Chantier 8. L’école comme vecteur d’inclusion : enseignement de l’histoire nationale et éducations à la citoyenneté
Le Chantier 8 porte sur une institution qui est au cœur de ces processus de construction culturelle de la citoyenneté. Au fil du XXe siècle, l’école québécoise a été appelée à jouer un rôle central dans la construction et la diffusion de récits collectifs définissant les paramètres de l’appartenance à la communauté, mais aussi différentes formes d’altérité. De même, l’école a permis de définir et de redéfinir les droits et devoirs des citoyens « en devenir » que sont les élèves. Les travaux de ce chantier alimenteront la discussion collective sur l’éducation à la citoyenneté, le « vivre-ensemble » et la lutte au racisme, la participation politique des jeunes et les rapports intergénérationnels. La mise en œuvre du nouveau cours Culture et citoyenneté québécoise constitue un moment propice pour réfléchir à ces questions et sensibiliser la population à divers enjeux liés à l’éducation citoyenne mis en lumière par les recherches des membres de notre équipe.

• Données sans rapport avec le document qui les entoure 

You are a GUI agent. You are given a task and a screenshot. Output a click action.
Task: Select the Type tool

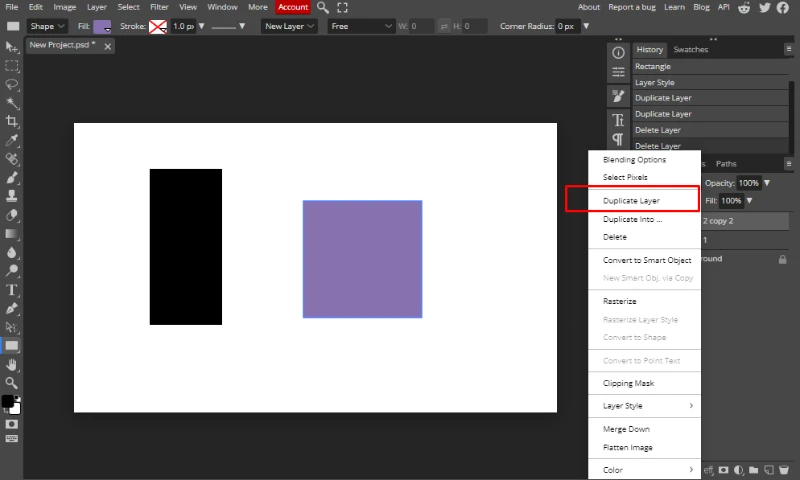tap(12, 290)
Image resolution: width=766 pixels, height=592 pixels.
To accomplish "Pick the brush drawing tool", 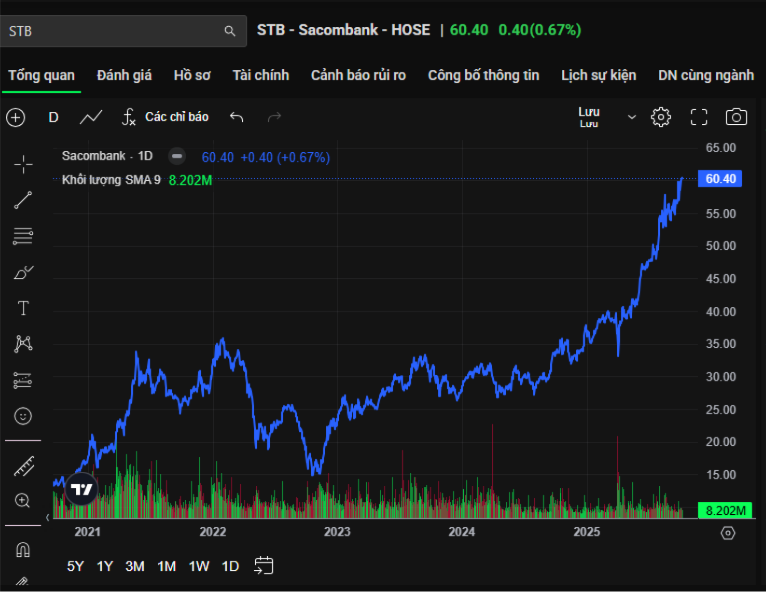I will pyautogui.click(x=23, y=272).
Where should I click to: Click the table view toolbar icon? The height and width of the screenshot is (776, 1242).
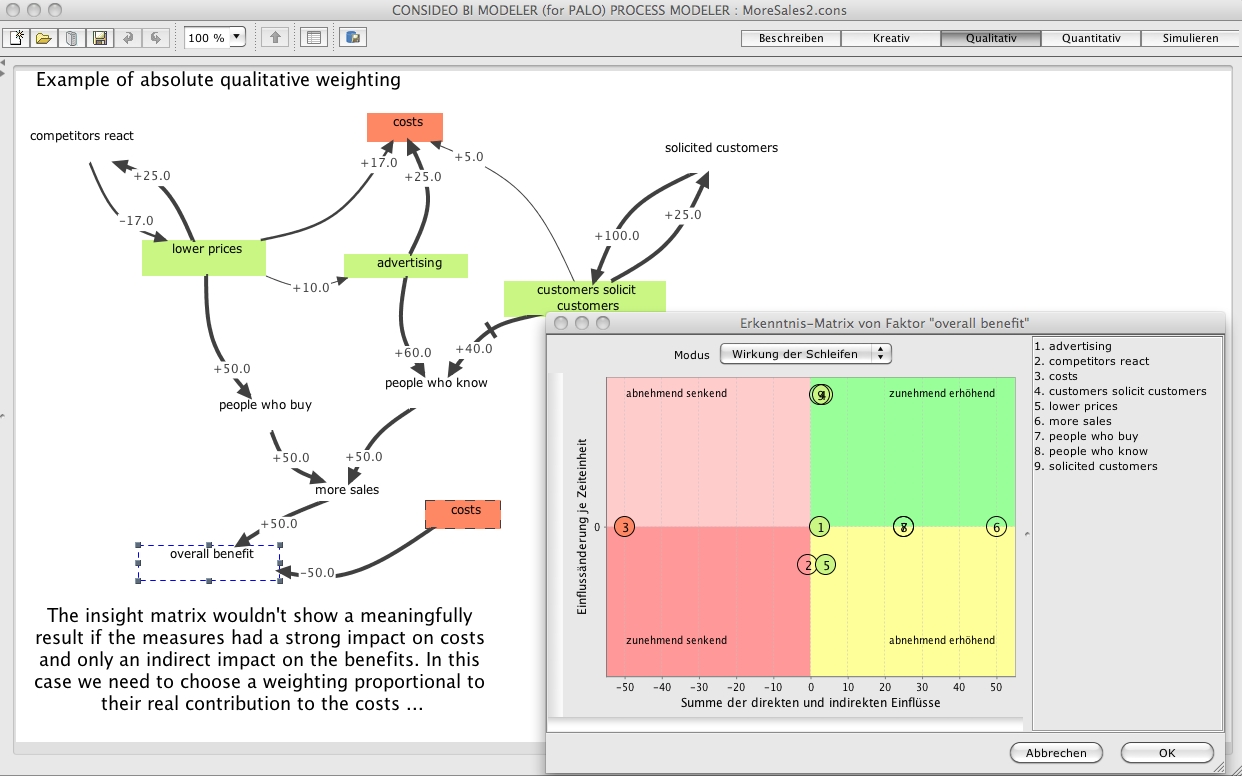[314, 38]
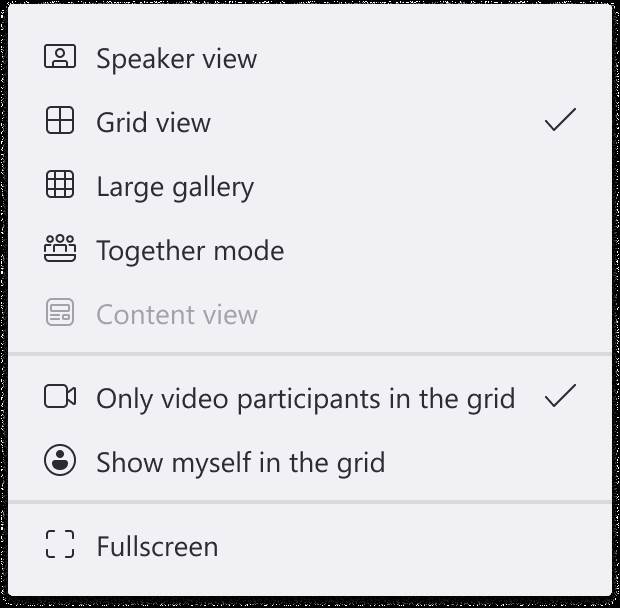Click the divider line below Content view
Image resolution: width=620 pixels, height=608 pixels.
click(310, 354)
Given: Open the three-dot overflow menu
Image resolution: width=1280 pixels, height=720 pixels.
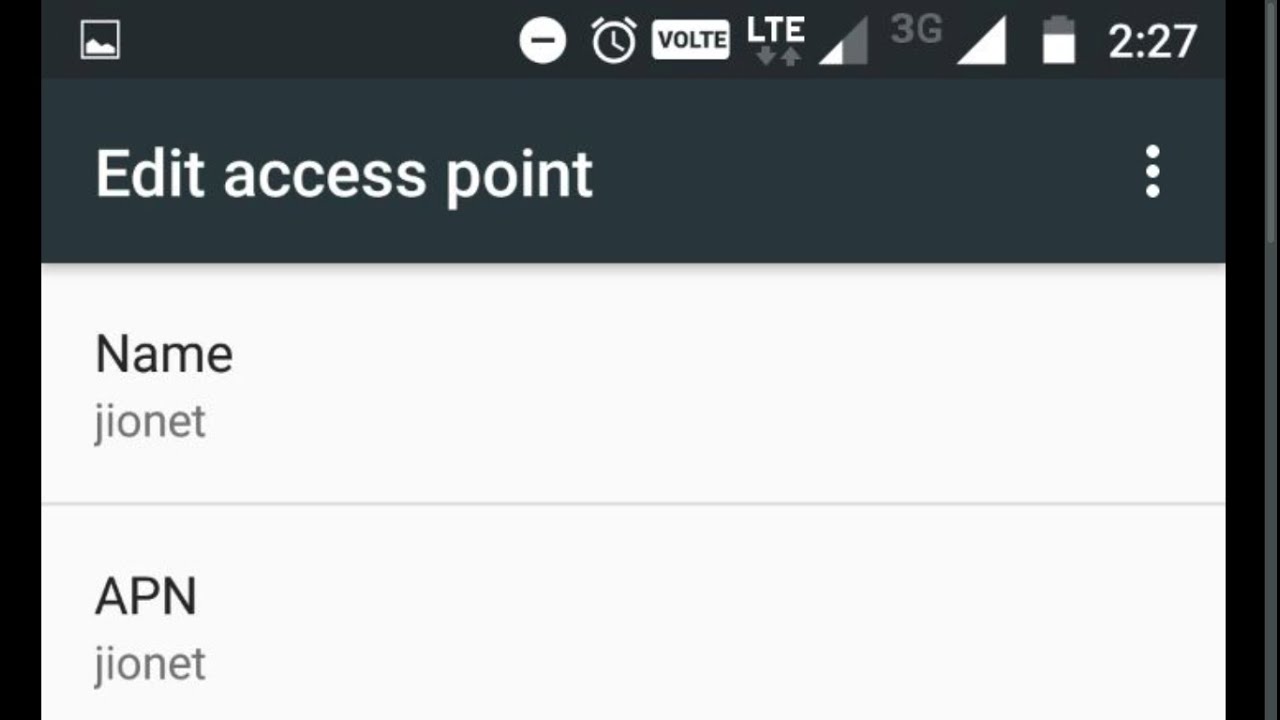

Chantier 9. Médias et institutions culturelles : un espace public en transformation
Le Chantier 9 porte sur le rôle central de la culture — et notamment de la culture populaire — dans la définition d’une identité québécoise. Cette culture s’appuie, pour s’épanouir et se transformer, sur une langue, des institutions culturelles et des médias, tout en étant influencée par les transformations de l’espace public québécois. Ces structures ont permis de diffuser la culture québécoise à l’extérieur de ses frontières, mais aussi de l’exposer à une variété enrichissante d’influences « extérieures », dont la langue anglaise et la culture américaine. Néanmoins, tout au long du XXe siècle, mais surtout depuis le début du XXIe, la fragilité de ces structures a été mise en relief, notamment par une perte de confiance envers les médias et par les multiples fractures engendrées par la transition numérique. Ces tensions sont au cœur des travaux de ce chantier qui apporteront une perspective diachronique sur des enjeux très contemporains.
Chantier 10. Mémoire, commémoration et patrimoine
Enfin, le Chantier 10 traite des enjeux mémoriels au Québec, de la place qu’occupe la mémoire dans l’imaginaire collectif. Le sort réservé à différentes formes de patrimoine — en particulier au patrimoine bâti et religieux — et la commémoration de divers personnages et événements ont nourri bien des controverses ces dernières années. Les travaux menés dans ce chantier examineront les expériences de ce type afin d’en arriver à une réflexion critique sur les « bons usages » du passé ainsi que sur les stratégies favorisant une préservation plus efficace du patrimoine et une gestion plus consensuelle de la mémoire collective et de ses manifestations.